◆ Source text:
········

All Change Is People Change

I have a theory about change: All change is people change.

Without support, change dies, or it doesn’t get started at all. Without the buy-in from people in your workplace, change doesn’t get out of the idea stage. We end up looped in a cycle of planning, thinking and more planning – but stay trapped in the starting blocks, and don’t see anything actually… happen.

In designing a piece of work with MBIE recently, we got to talking about the Deliverology framework, designed in the UK. Deliverology is a striking and almost embarrassing method for public service transformation. Why is it embarrassing? Because we need it in the first place!

The framework, now applied globally, follows a simple, powerful process to get ideas moving into implementation.

Make no mistake, the need for this initiative is very real. Thanks to shifting priorities, political pressure, difficulty in measuring success and a track record of failure, getting ideas into implementation is no small feat. I’m all about this stuff – I even wrote a book about it!

········

◆ Record extracts:
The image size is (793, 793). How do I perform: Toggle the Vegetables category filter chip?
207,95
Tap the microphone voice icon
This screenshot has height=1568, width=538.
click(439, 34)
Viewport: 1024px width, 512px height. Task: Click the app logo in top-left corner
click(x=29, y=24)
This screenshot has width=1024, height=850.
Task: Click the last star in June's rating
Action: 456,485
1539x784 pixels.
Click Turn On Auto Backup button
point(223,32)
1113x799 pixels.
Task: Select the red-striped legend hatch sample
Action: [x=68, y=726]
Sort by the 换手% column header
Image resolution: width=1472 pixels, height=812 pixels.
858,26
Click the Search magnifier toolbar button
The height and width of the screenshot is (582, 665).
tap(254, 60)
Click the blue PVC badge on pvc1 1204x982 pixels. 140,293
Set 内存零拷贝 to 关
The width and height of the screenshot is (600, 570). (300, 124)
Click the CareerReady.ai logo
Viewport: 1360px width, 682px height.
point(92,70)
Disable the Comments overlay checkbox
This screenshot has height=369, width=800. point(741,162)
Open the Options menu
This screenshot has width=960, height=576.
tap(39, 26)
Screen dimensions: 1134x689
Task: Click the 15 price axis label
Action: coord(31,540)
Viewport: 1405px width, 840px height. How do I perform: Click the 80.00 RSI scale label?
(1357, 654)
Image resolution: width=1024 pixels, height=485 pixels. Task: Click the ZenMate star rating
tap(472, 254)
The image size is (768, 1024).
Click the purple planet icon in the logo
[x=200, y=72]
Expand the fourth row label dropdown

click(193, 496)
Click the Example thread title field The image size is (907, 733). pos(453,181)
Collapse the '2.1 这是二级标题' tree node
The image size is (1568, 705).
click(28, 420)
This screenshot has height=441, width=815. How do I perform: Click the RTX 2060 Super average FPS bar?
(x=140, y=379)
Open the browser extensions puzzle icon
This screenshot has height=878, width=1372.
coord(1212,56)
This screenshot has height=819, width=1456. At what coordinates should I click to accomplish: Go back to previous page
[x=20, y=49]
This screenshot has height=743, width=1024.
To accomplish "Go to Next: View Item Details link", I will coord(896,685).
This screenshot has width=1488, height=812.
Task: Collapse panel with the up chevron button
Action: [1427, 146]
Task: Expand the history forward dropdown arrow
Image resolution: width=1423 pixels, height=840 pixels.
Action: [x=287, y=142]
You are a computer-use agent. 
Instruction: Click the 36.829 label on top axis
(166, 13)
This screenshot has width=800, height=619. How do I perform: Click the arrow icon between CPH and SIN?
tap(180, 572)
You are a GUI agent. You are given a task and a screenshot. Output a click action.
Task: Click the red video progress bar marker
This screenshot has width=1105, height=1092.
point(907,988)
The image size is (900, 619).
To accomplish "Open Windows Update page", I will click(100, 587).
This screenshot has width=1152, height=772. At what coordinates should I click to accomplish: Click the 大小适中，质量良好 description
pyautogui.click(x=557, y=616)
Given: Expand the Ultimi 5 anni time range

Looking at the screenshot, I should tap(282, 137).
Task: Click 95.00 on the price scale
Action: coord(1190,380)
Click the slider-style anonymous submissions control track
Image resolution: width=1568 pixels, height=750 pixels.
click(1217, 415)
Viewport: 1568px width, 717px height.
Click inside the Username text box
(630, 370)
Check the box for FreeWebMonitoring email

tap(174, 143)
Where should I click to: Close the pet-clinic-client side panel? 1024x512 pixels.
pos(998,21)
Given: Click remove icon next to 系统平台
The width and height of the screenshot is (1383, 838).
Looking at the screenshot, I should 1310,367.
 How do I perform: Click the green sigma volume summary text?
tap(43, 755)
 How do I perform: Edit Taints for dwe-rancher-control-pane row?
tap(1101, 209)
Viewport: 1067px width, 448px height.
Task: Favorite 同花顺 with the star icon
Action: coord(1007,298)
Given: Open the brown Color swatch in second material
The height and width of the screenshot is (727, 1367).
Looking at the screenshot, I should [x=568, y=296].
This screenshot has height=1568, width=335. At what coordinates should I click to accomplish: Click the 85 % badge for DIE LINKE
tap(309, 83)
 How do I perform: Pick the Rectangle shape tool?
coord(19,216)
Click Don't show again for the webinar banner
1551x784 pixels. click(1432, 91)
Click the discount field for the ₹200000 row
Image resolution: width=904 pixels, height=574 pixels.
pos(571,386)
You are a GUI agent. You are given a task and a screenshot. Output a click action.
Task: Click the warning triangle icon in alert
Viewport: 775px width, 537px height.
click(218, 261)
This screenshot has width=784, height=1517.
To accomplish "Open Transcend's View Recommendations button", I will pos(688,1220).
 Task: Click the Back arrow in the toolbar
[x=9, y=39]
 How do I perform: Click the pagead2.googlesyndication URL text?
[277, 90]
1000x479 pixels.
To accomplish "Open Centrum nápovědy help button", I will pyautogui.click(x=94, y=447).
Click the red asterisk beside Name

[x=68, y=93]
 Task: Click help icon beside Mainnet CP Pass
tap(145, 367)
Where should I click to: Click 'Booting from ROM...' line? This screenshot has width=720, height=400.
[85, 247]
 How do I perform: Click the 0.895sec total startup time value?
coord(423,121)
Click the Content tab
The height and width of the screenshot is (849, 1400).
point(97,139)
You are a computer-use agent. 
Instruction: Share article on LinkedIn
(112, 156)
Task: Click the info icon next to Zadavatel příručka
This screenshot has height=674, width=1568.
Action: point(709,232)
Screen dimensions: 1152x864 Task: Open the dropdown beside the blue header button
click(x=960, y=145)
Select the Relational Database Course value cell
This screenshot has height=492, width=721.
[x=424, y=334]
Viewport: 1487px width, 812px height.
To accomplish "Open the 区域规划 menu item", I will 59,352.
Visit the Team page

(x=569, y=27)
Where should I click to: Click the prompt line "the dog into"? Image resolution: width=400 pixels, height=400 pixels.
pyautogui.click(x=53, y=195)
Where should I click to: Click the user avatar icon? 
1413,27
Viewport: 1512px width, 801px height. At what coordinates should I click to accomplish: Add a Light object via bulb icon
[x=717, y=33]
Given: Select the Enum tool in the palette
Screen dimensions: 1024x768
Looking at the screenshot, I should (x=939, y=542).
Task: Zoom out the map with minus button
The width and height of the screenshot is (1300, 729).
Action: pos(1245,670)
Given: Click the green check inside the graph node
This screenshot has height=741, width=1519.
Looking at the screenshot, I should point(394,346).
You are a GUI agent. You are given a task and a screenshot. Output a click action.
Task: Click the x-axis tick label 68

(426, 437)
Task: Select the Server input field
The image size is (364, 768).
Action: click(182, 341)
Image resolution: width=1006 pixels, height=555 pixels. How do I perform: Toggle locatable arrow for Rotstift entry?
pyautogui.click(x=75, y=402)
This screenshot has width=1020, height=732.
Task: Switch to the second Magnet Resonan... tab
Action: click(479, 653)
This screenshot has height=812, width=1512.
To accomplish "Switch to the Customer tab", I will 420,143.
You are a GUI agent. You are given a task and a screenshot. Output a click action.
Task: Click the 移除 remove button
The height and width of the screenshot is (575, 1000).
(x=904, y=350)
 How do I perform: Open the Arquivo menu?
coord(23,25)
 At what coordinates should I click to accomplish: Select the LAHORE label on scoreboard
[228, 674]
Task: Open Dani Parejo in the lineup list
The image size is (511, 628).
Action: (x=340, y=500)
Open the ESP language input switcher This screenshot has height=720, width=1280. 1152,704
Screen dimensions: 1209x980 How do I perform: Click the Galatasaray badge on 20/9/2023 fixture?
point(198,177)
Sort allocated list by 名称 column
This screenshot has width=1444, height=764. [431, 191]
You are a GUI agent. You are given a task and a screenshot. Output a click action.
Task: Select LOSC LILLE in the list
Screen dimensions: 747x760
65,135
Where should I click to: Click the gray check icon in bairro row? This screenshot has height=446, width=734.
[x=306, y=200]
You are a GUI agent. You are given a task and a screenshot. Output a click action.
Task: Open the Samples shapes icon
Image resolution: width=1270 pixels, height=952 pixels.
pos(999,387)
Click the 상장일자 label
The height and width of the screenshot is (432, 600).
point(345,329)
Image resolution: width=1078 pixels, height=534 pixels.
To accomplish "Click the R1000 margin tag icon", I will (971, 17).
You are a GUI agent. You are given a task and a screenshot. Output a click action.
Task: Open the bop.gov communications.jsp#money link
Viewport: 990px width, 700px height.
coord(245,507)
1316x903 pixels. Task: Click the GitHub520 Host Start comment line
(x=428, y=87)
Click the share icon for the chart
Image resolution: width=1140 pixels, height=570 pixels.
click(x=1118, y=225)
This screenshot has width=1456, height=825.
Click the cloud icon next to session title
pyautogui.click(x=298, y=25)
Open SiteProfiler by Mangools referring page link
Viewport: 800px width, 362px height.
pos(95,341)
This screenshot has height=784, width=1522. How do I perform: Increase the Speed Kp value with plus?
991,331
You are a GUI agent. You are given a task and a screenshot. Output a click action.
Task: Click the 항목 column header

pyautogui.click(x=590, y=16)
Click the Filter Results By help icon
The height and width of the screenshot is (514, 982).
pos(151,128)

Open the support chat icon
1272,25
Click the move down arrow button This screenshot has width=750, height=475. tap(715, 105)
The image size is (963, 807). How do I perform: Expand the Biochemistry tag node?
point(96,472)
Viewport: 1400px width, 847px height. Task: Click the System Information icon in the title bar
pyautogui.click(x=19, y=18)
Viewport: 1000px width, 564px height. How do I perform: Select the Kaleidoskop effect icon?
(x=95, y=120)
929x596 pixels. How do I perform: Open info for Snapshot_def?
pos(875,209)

········

◆ Work instructions:
1. Answer these from the article on change:
(a) What theory about change does the writer state?
(b) In what country was the Deliverology framework designed?
(c) What four things does the article list as reasons that getting ideas into implementation is hard?
2. Quote the article on change word for word, between "The framework, now" and "wrote a book about it!", inclusive.

◆ Worked answers:
1.
(a) All change is people change.
(b) The UK.
(c) Shifting priorities, political pressure, difficulty in measuring success, and a track record of failure.

2.
The framework, now applied globally, follows a simple, powerful process to get ideas moving into implementation.

Make no mistake, the need for this initiative is very real. Thanks to shifting priorities, political pressure, difficulty in measuring success and a track record of failure, getting ideas into implementation is no small feat. I’m all about this stuff – I even wrote a book about it!